Exponent rules are fundamental to working with exponential equations. They include several properties that allow us to simplify expressions involving powers. Here are some key points to remember:

• Product of powers: To multiply two expressions with the same base, add their exponents: \( a^m \cdot a^n = a^{m+n} \).


• Quotient of powers: To divide two expressions with the same base, subtract the exponents: \( \frac{a^m}{a^n} = a^{m-n} \).


• Power of a power: To raise a power to another power, multiply the exponents: \( (a^m)^n = a^{m \cdot n} \).


• Zero exponent rule: Any nonzero number raised to the power of zero equals one: \( a^0 = 1 \).

In the given exercise, these rules allow us to simplify complex expressions into a manageable form to solve the exponential equation.

The common base concept is essential for solving exponential equations effectively. When different numbers are written as powers but need to be compared or simplified, using a common base simplifies this process.

• Start by identifying a suitable base that both numbers can be expressed as powers of.


• For our problem, 125 and 5 are both powers of 5, i.e., \(125 = 5^3\) and \(5 = 5^1\).

Writing these numbers with a common base helps in aligning the exponents, thereby making it possible to equate them easily. This step is essential as it transforms the original equation into a form where exponent rules can be efficiently applied.

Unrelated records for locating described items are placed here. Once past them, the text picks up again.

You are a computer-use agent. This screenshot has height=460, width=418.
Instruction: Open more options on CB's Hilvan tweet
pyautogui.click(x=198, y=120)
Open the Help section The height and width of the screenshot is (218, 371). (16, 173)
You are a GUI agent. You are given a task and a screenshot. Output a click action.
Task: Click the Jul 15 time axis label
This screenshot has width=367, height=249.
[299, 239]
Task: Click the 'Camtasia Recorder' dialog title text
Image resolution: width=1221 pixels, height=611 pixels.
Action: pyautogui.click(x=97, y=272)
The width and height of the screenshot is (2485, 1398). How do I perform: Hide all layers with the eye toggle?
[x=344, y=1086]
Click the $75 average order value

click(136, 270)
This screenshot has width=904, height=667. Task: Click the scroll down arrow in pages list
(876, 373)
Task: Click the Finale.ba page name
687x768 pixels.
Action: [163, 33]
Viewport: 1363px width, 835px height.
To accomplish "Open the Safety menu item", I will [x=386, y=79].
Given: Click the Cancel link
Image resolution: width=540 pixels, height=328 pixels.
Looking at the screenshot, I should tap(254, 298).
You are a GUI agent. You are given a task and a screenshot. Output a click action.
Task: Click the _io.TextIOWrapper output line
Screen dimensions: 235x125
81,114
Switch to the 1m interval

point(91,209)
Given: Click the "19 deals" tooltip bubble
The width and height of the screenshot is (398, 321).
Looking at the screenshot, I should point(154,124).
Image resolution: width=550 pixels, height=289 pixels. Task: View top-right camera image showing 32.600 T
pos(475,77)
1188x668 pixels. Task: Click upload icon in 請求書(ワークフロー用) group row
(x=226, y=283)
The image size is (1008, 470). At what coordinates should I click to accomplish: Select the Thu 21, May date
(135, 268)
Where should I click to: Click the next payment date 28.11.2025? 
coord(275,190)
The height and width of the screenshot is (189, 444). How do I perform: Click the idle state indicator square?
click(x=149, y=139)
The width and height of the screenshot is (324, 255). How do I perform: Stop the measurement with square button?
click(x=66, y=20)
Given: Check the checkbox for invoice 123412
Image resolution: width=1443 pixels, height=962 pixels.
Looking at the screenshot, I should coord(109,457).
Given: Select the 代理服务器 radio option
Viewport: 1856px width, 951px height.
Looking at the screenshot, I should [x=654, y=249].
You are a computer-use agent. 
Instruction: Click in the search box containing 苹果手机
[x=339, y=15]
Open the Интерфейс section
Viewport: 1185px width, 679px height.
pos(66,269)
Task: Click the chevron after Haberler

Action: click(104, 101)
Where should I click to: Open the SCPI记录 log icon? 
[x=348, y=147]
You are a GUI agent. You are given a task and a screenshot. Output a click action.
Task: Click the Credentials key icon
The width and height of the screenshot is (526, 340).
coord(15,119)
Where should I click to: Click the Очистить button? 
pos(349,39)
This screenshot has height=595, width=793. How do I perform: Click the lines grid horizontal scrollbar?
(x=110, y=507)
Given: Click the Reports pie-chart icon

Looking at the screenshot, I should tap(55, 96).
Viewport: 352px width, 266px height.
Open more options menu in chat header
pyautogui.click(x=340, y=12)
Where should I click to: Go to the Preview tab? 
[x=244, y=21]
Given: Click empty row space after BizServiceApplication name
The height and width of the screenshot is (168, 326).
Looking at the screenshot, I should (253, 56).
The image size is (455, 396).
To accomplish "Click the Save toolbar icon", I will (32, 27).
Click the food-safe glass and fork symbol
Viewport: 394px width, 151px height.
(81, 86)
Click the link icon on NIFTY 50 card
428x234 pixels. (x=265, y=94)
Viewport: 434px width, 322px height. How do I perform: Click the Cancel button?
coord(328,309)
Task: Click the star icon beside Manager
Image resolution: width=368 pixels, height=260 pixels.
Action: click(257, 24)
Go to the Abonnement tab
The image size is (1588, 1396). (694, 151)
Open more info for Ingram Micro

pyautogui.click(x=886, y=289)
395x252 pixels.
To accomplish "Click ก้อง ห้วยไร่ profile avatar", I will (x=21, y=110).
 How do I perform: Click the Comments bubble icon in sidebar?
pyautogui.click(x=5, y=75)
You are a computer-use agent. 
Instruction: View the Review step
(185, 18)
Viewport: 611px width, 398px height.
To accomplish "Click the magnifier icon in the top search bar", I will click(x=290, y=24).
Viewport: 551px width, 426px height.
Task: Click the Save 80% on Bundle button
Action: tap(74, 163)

The power of a power rule is another critical tool in simplifying equations involving exponents. This rule states that when you raise a power to another power, you multiply the exponents.
In the context of our exercise, this rule allows for the transformation of the equation \((5^3)^x = 5^1\) into a simpler form: \(5^{3x} = 5^1\). By doing so, it reduces a potentially cumbersome exponent expression into a more straightforward one by focusing on the exponentiation process.
Once simplified using this rule, the path to solving for the unknown variable "x" becomes clearer: equate the exponents, which results in the simple equation \(3x = 1\). From here, solving for \(x\) becomes straightforward, leading to the final answer \(x = \frac{1}{3}\). Thus, understanding and applying the power of a power rule is pivotal in managing and solving exponential equations.